Não existe proporção entre o finito e o infinito. Desse modo, quando se encontra uma coisa que supera outra, e uma coisa que é superada por outra, não estamos diante do absoluto nem do infinito, pois o absoluto e o infinito não podem ser medidos e, pois, não podem superar nem ser superados. Superar e ser superado são propriedades das coisa finitas, entre as quais há sempre diferenças de grau, de qualidade ou de medida, por maiores que sejam as semelhanças que aparentem.
Assim é que por mais semelhantes que sejam as dimensões das coisas que podem ser medidas, haverá sempre uma diferença. Por isso, o entendimento finito não pode compreender com precisão a verdade das coisas por meio da semelhança, pois a verdade não é e não pode ser uma aproximação da realidade, um "mais ou menos". É indivisível. Só a verdade pode dar a medida da verdade, assim como só um círculo pode dar a verdade de si mesmo, uma vez que seu ser consiste numa realidade indivisível.

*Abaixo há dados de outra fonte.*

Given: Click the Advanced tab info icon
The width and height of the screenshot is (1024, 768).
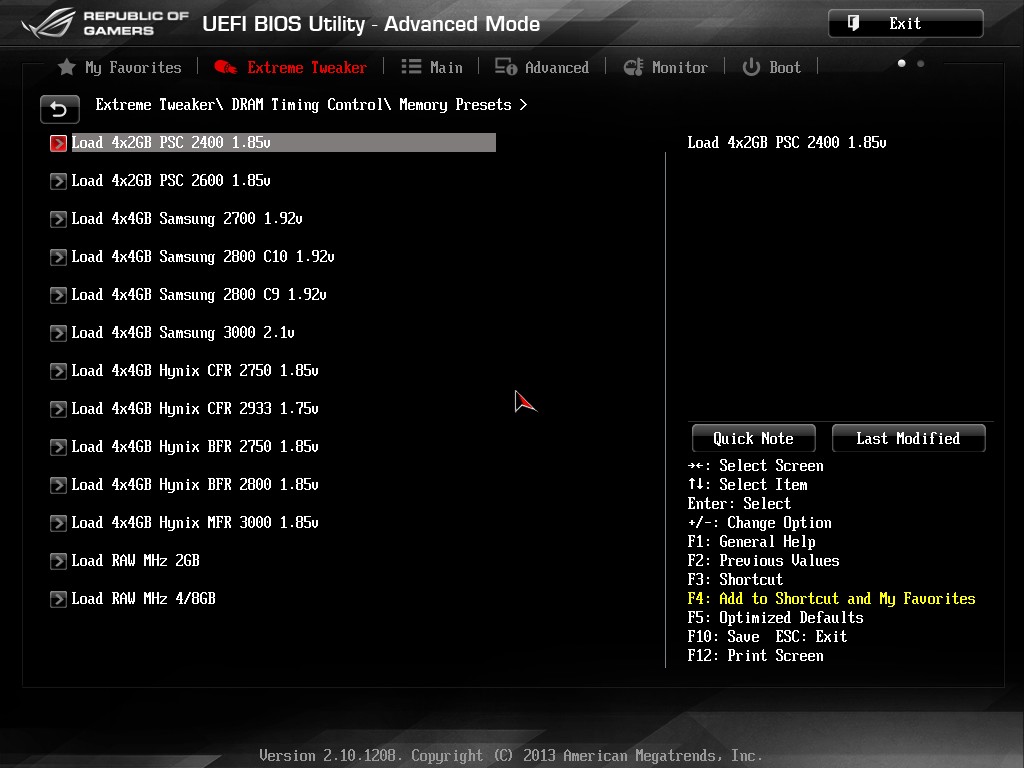Looking at the screenshot, I should [505, 67].

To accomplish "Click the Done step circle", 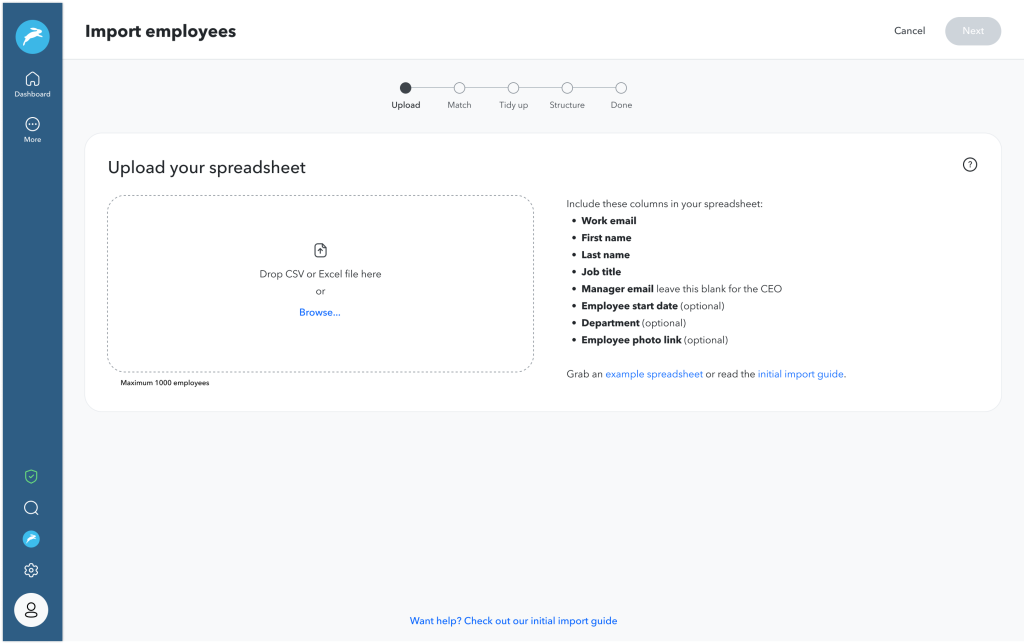I will pyautogui.click(x=621, y=88).
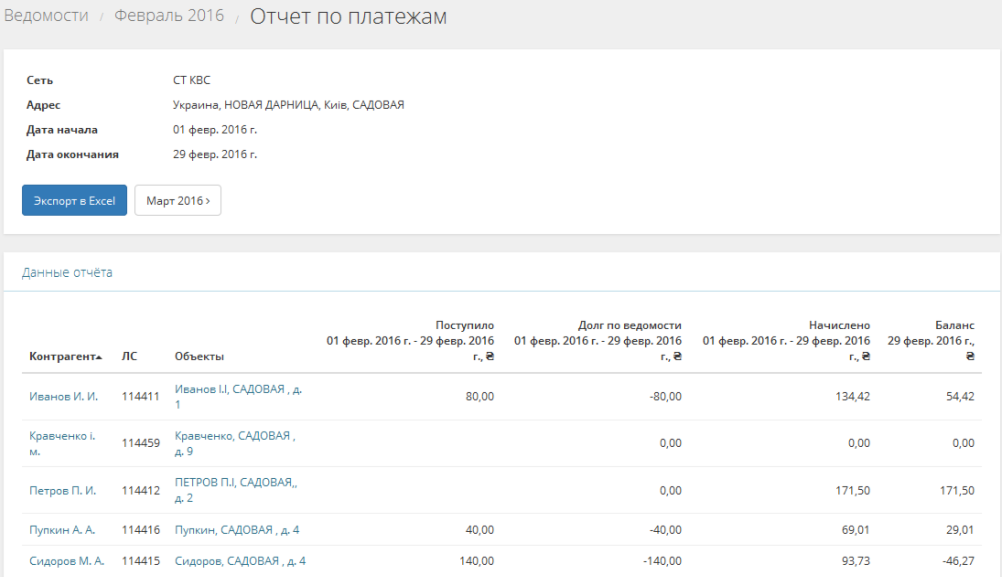Image resolution: width=1002 pixels, height=577 pixels.
Task: Open object Кравченко, САДОВАЯ, д. 9
Action: 232,436
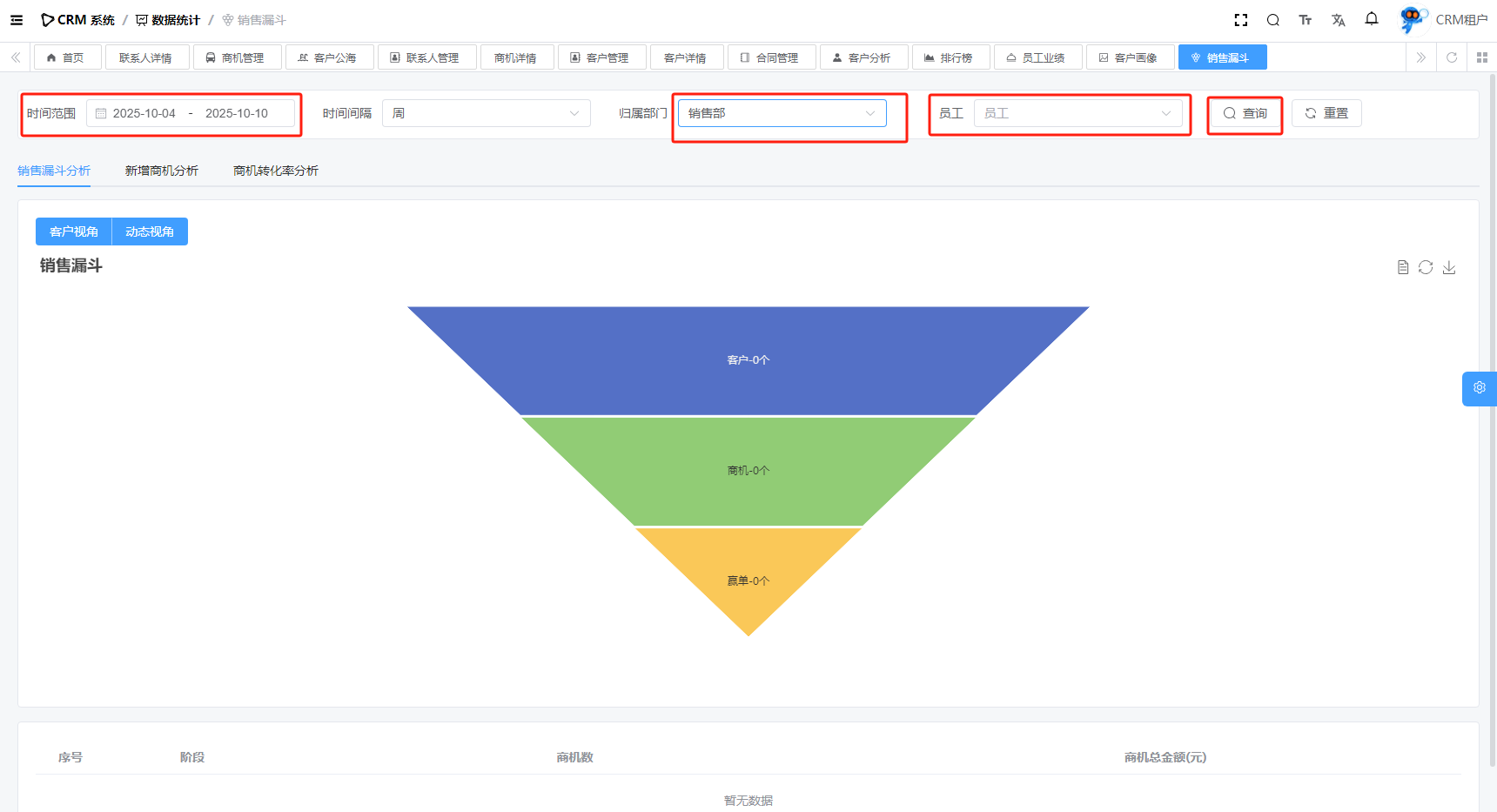Expand the 员工 selection dropdown
Viewport: 1497px width, 812px height.
pos(1077,113)
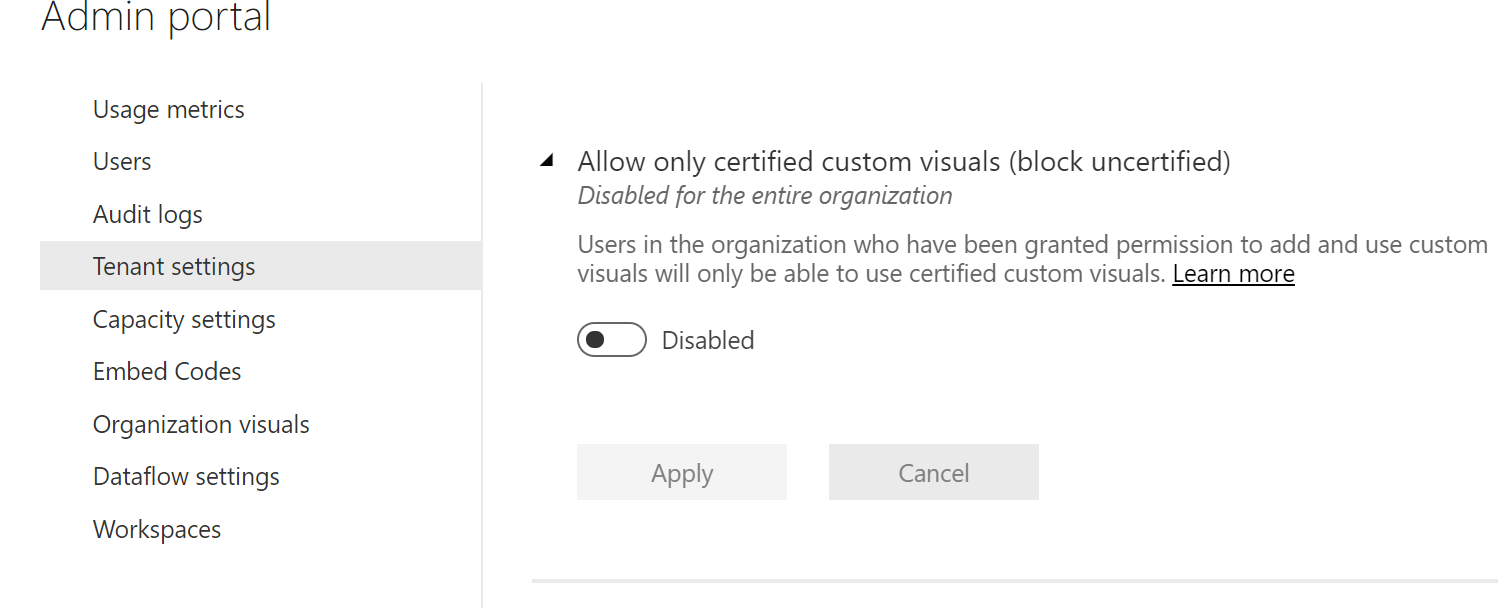
Task: Enable the certified custom visuals toggle switch
Action: 612,341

Desta forma, a inteligência, que é limitada e que, por isso, não é a verdade, não poderá nunca compreender com precisão a verdade. A inteligência está para a verdade assim como o polígono está para o círculo: quanto maior for o número dos ângulos do polígono inscrito, tanto mais será semelhante ao círculo. Mas nunca chegará a ser igual, embora os ângulos se multipliquem até o infinito, a não ser que assuma a identidade do círculo.
É evidente, portanto, que nós não sabemos e não podemos saber outra coisa sobre a verdade, senão que ela mesma é incompreensível em sua plena exatidão, uma vez que verdade é uma necessidade absoluta, que não pode ser mais nem menos, aparecendo à nossa inteligência como uma possibilidade. A qualidade das coisas, pois, que é a verdade dos seres, não pode ser alcançada em sua pureza, e embora tenha sido objeto de investigação de todos os filósofos, nunca foi encontrada por ninguém.

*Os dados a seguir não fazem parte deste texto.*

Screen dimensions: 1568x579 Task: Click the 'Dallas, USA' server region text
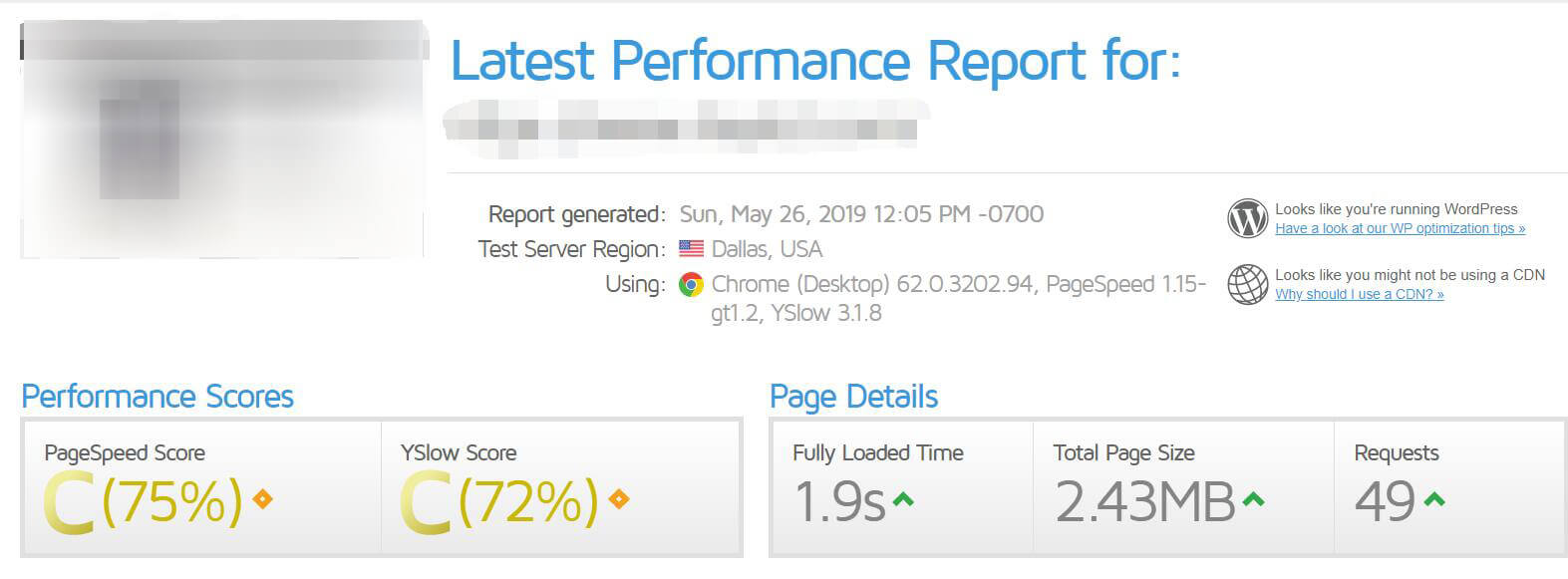(767, 249)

Quanto mais profundamente doutos sejamos nessa ignorância, tanto mais nos aproximaremos da própria verdade. Boecio afirmava que toda doutrina na verdade estava compreendida no número e na quantidade. É certo que as matemáticas constituem uma ajuda extraordinária para o conhecimento propriamente dito. Deste, em sua plenitude, não se pode ter noção senão através do reconhecimento de nossa irremediável ignorância. E quando me decidi a escrever um tratado sobre a douta ignorância, é porque, na verdade, não há nada mais douto, isto é, mais ciente da essência da verdade que a própria ignorância.

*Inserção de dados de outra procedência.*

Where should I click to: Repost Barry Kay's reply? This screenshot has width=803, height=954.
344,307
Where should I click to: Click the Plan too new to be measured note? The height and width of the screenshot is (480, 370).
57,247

Nicolau de Cusa (1401-1464) cujo verdadeiro nome era Nicolau Chryspffs ou Krebs, nasceu em Cusa, na Alemanha. Foi o primeiro filósofo da Renascença, um autêntico antecipador da Idade Moderna, embora sua obra se inscreva ainda na cronologia medieval. Viveu em Heidelberg, Roma, Colônia e Traier, onde foi secretário do cardeal Orsini, humanista ilustre que o introduziu no gosto dos clássicos. Tornou-se um erudito excepcional. Tomou parte do Concílio de Basiléia. Feito cardeal, chegou a ser uma das mais importantes figuras da Igreja em seu tempo. Deixou uma longa obra filosófica e científica, e seu livro mais importante e mais famoso é o tratado "De Docta Ignorantia", no qual os estudiosos vêem as raízes da teoria da Relatividade de Einstein e da Teoria da Incerteza de Heisenberg. É dessa obra o texto que hoje apresentamos em tradução do latim de Gerardo Mello Mourão.